### Data provided
——

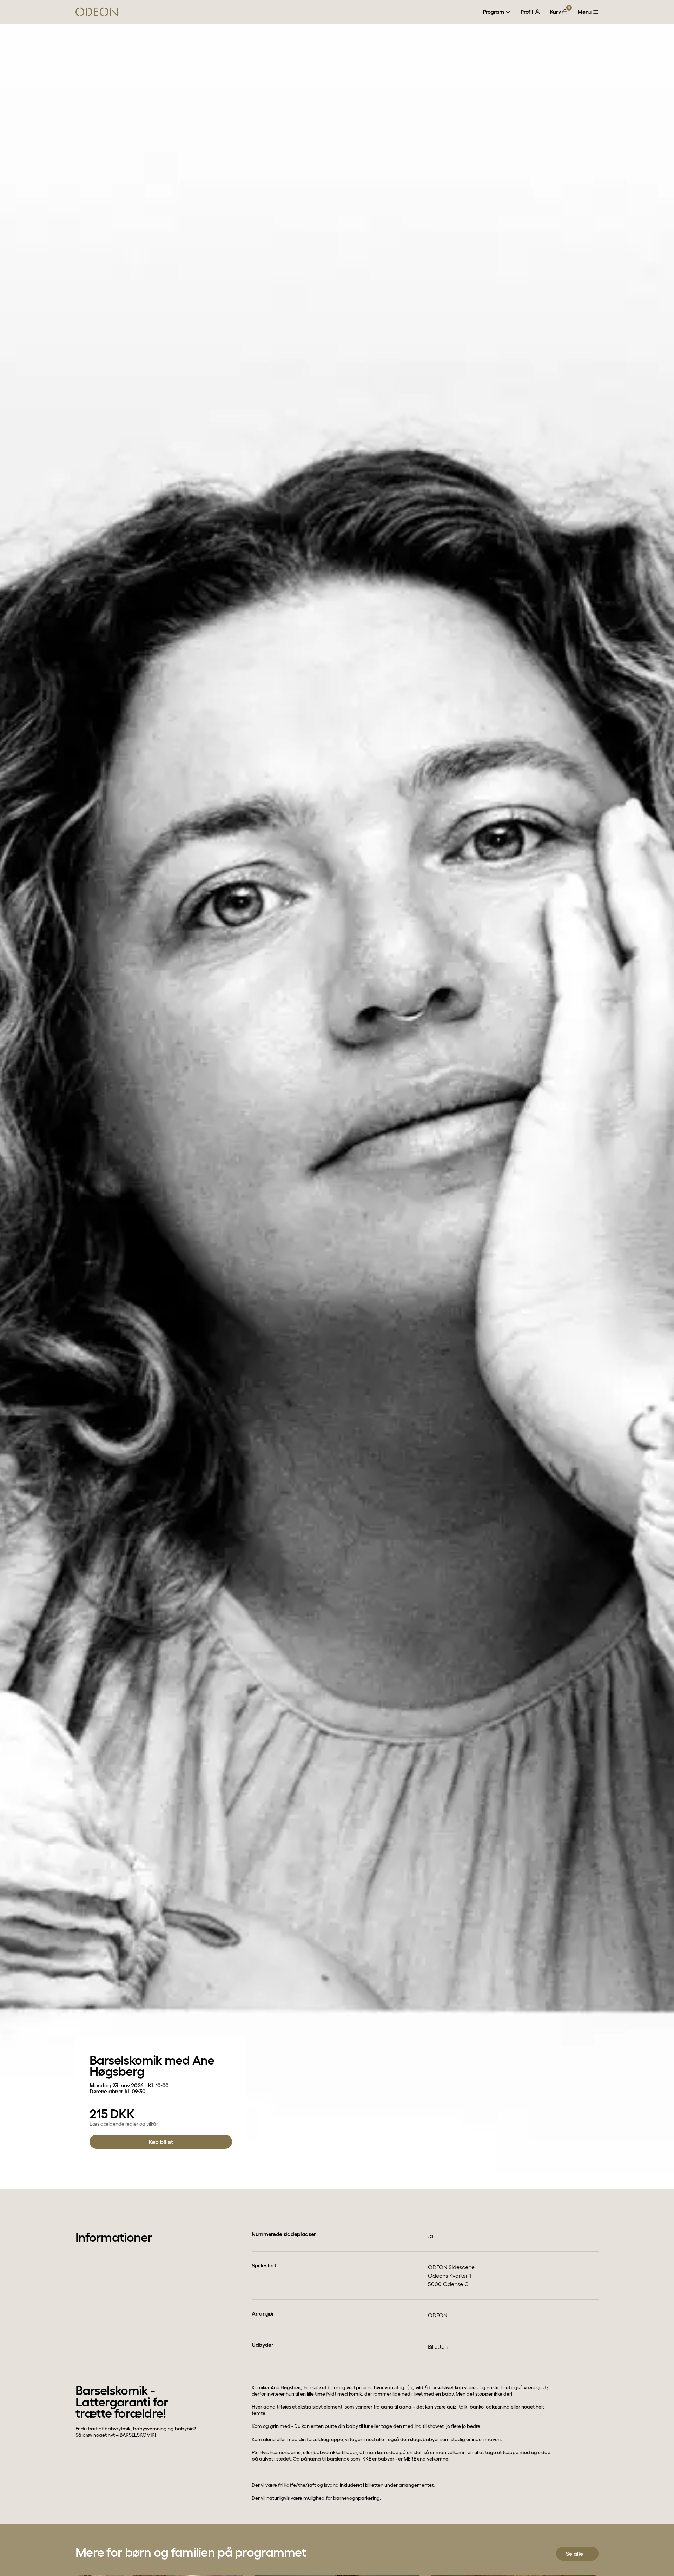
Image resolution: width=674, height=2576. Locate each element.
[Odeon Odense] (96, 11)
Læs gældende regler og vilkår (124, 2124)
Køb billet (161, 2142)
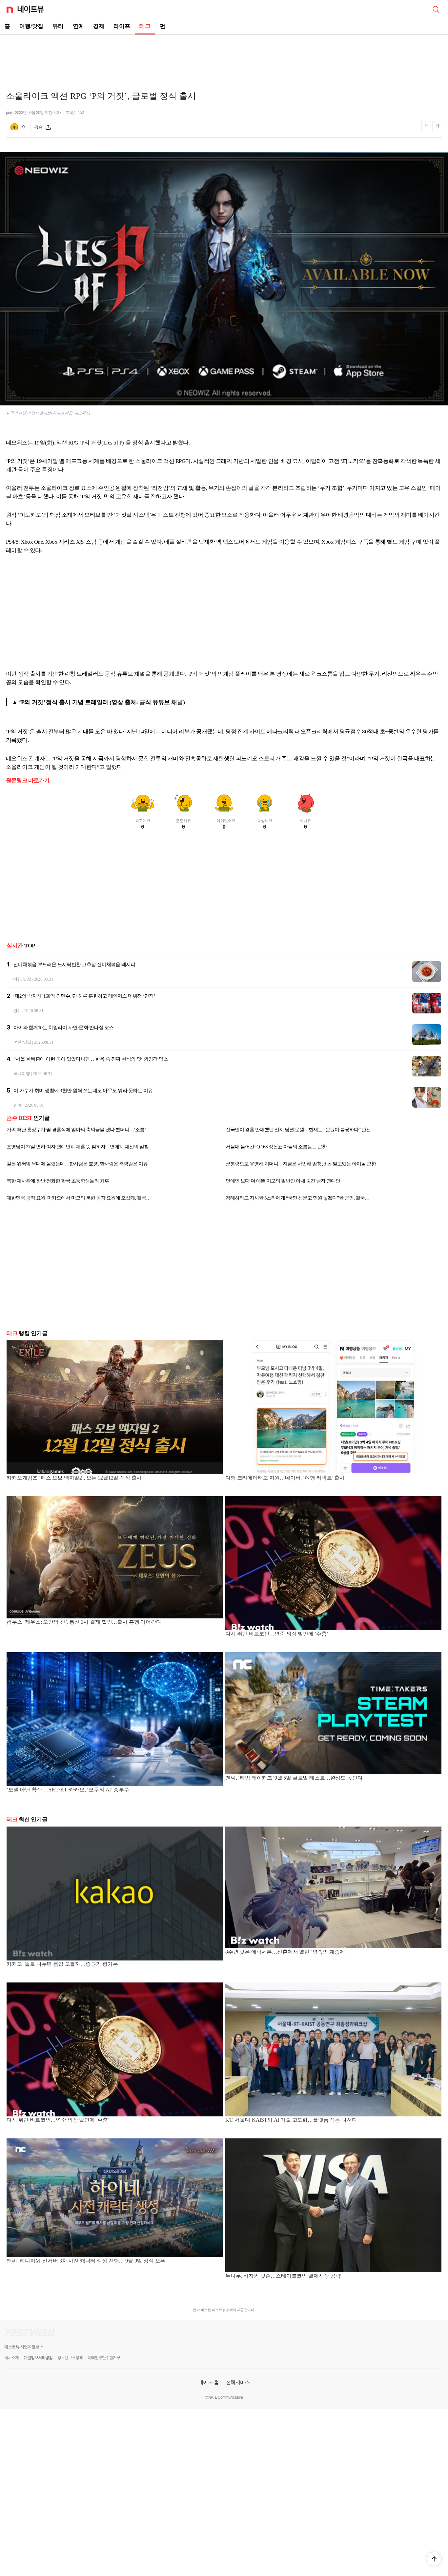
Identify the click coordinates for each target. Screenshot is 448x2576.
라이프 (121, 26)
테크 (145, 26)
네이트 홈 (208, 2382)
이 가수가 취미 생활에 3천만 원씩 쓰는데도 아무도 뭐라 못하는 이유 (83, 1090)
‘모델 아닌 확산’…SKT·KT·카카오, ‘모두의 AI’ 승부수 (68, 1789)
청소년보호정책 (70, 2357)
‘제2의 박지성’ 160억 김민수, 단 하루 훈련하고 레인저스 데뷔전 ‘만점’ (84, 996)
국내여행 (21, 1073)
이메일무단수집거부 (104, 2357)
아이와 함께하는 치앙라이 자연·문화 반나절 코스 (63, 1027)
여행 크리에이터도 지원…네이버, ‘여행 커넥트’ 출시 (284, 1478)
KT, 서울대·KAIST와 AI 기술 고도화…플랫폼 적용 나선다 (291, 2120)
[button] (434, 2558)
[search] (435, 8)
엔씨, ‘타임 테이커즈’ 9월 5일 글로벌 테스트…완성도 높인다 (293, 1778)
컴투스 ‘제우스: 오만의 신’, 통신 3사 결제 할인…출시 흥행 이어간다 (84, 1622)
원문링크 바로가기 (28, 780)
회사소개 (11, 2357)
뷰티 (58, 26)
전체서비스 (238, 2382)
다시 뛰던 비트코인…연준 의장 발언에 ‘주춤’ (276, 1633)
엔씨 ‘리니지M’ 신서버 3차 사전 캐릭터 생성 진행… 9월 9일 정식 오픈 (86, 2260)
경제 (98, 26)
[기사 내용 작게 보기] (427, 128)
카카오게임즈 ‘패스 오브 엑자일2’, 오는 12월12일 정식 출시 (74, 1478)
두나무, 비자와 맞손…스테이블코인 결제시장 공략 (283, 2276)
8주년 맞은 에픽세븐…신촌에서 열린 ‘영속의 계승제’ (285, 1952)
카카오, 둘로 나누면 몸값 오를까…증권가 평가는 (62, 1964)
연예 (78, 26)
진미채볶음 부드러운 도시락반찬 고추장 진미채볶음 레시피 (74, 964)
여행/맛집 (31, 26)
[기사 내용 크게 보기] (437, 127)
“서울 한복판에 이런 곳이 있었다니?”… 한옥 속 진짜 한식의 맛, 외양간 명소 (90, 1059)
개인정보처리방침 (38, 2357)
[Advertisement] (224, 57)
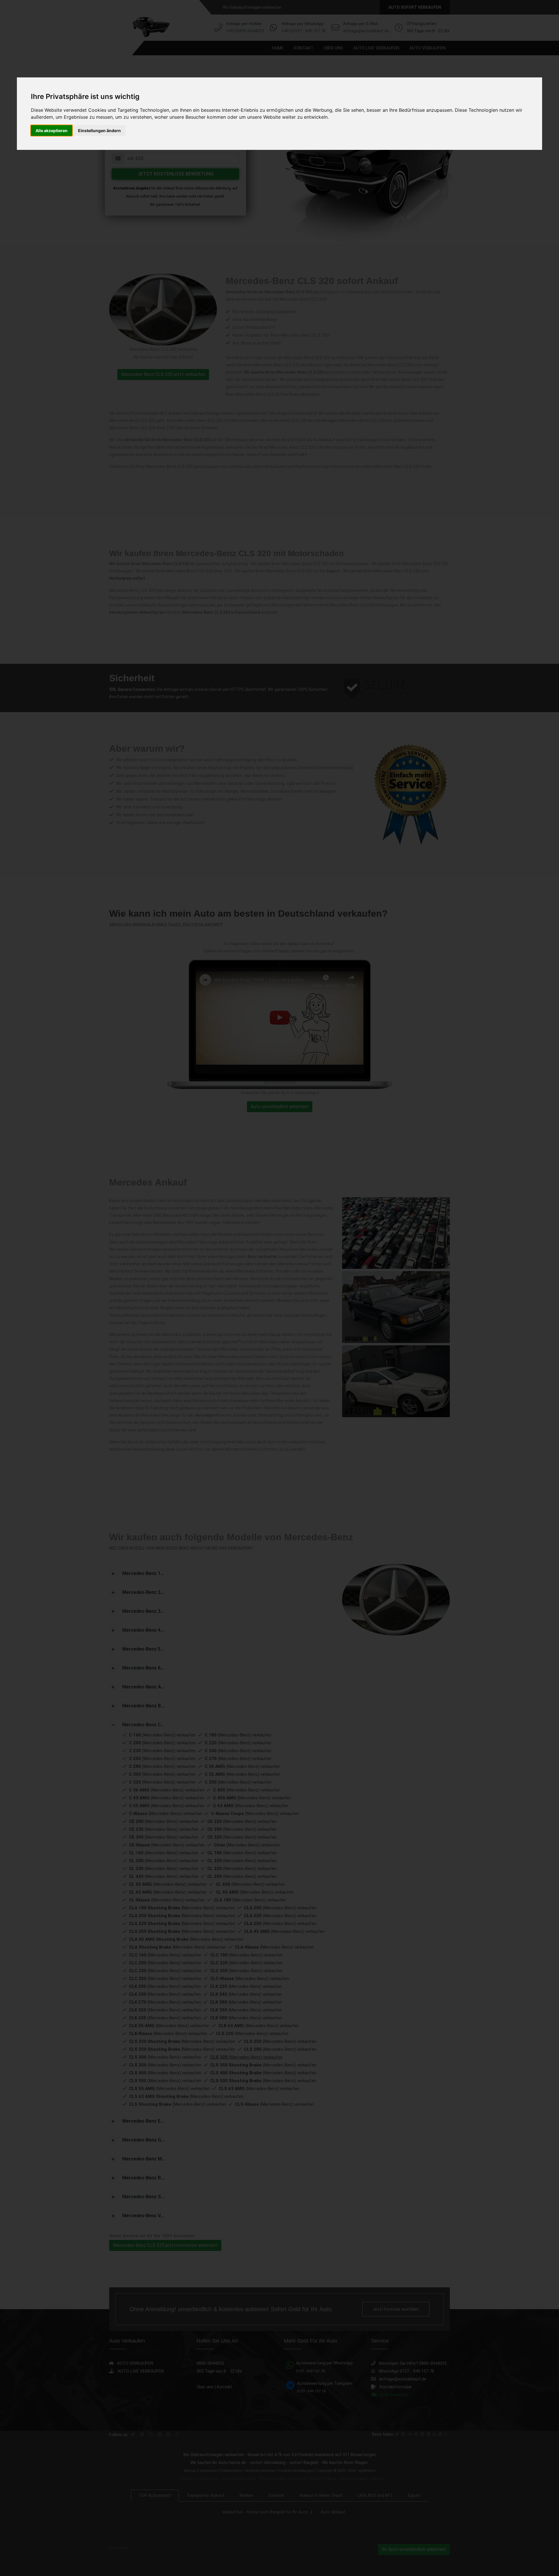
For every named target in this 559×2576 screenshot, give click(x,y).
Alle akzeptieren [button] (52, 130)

——

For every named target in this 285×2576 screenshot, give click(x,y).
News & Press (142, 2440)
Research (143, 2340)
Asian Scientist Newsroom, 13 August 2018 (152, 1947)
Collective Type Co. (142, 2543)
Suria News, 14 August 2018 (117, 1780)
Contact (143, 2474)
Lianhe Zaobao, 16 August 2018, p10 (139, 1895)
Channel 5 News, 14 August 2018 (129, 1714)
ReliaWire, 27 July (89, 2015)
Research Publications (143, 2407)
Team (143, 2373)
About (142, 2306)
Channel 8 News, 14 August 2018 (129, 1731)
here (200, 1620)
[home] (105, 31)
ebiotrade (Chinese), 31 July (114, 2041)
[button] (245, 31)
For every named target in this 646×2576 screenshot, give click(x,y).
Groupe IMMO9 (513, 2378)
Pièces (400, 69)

——

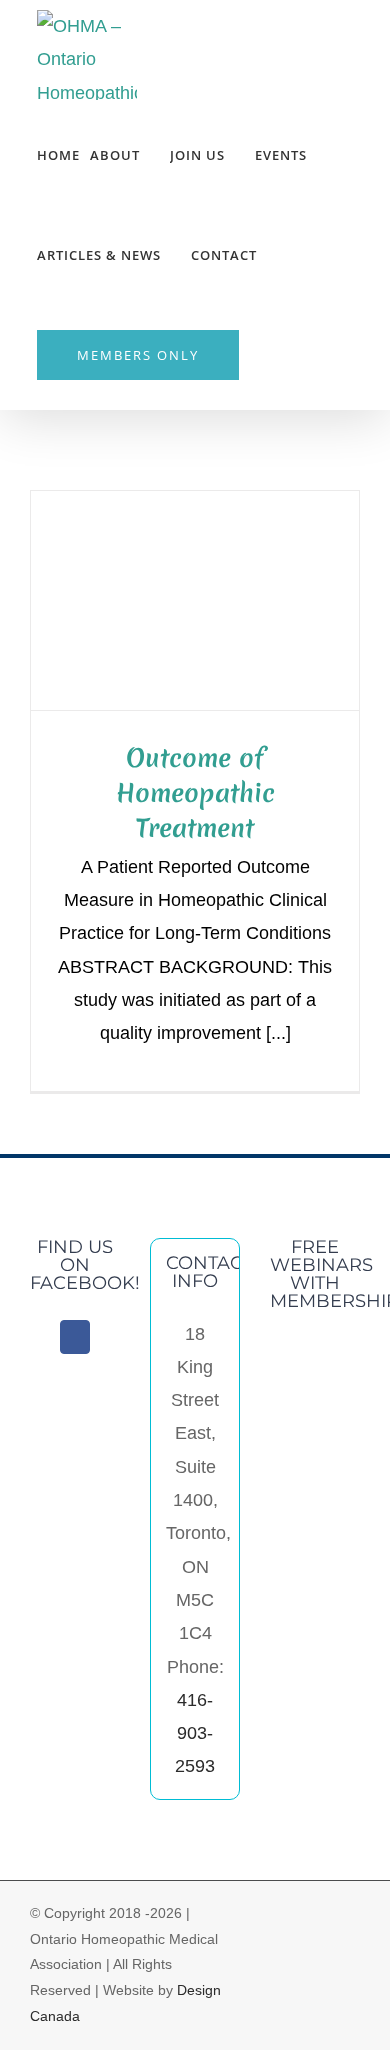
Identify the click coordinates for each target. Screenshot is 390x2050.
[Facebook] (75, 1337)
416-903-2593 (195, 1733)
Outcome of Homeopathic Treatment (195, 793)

——

Find the line with "이메일무단수집거부 (104, 2357)" in the material above. Reproduce it and each line after it up to and including the line with "엔씨, ‘타임 테이커즈’".

### Reply
이메일무단수집거부 (104, 2357)
아이와 함께하는 치앙라이 자연·문화 반나절 코스 (63, 1027)
여행 크리에이터도 지원…네이버, ‘여행 커넥트’ 출시 (284, 1478)
KT, 서울대·KAIST와 AI 기술 고도화…플랫폼 적용 나선다 (291, 2120)
[button] (434, 2558)
[search] (435, 8)
엔씨, ‘타임 테이커즈’ 9월 5일 글로벌 테스트…완성도 높인다 (293, 1778)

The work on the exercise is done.